TRILLIONS FOR DEFENSE, BUT BALANCED BUDGET FOR HEALTH. Congress appropriated $680 bln for the Department of Defense in FY 2010. Chris Preble of the Cato Institute observes that isn’t even the whole bill, as another appropriations bill moving through Congress governing veterans affairs, military construction and other agencies totals $133 bln, while the Department of Homeland Security budget weighs in at $42.8 bln. Then there is $16 bln tucked away in the Energy Department’s budget for care and maintenance of the country’s huge nuclear arsenal.

“All told, every man, woman and child in the United States will spend more than $2,700 on these programs and agencies next year. By way of comparison, the average Japanese spends less than $330; the average German about $520; China’s per capita spending is less than $100,” Preble wrote at cato-at-liberty.org (10/23).

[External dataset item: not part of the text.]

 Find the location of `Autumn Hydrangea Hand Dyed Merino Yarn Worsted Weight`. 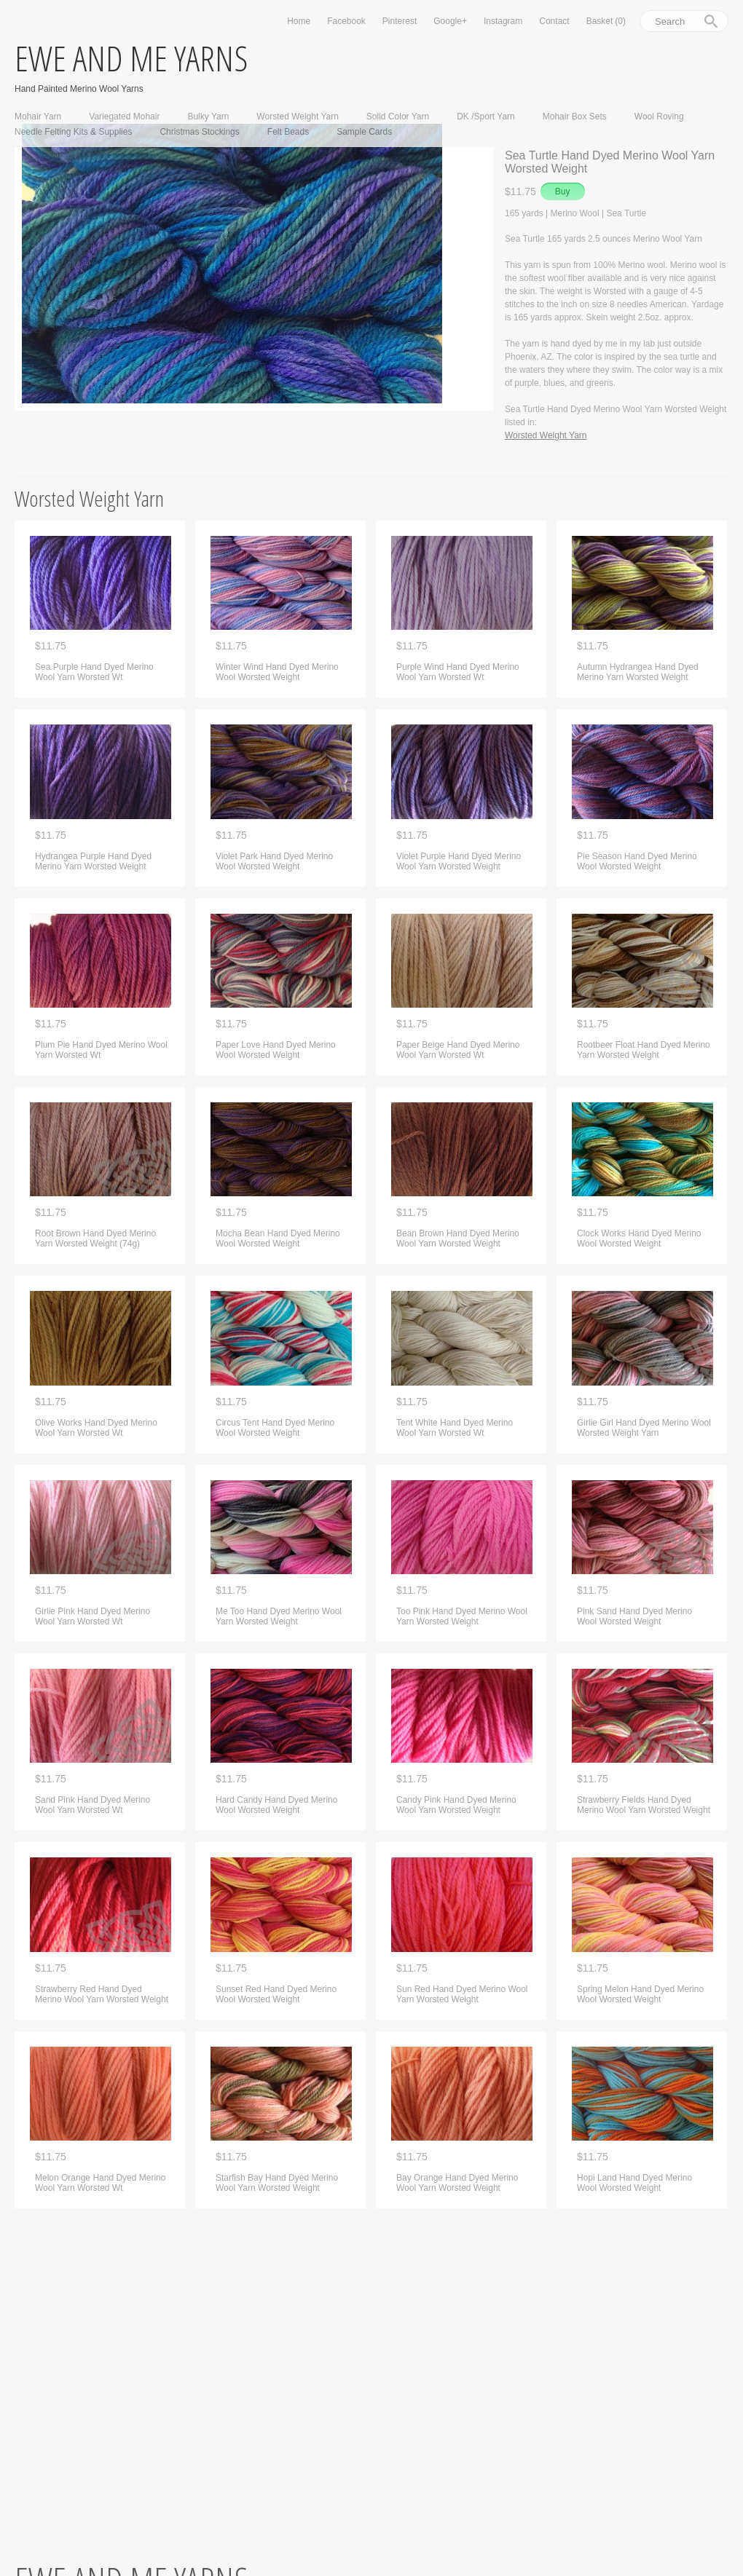

Autumn Hydrangea Hand Dyed Merino Yarn Worsted Weight is located at coordinates (638, 672).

Rep. David Obey, chairman of the House Appropriations Committee, in a expressed frustration that military initiatives don’t get the same budgetary scrutiny as domestic spending. “We are now in the middle of a fundamental debate over reforming our healthcare system. The President has indicated that it must cost less than $900 bln over ten years and be fully paid for,” he wrote in a letter (10/8). “The Congressional Budget Office has had four committees twisting themselves into knots in order to fit healthcare reform into that limit. CBO is earnestly measuring the cost of each competing healthcare plan. Shouldn’t it be asked to do the same thing with respect to Afghanistan?”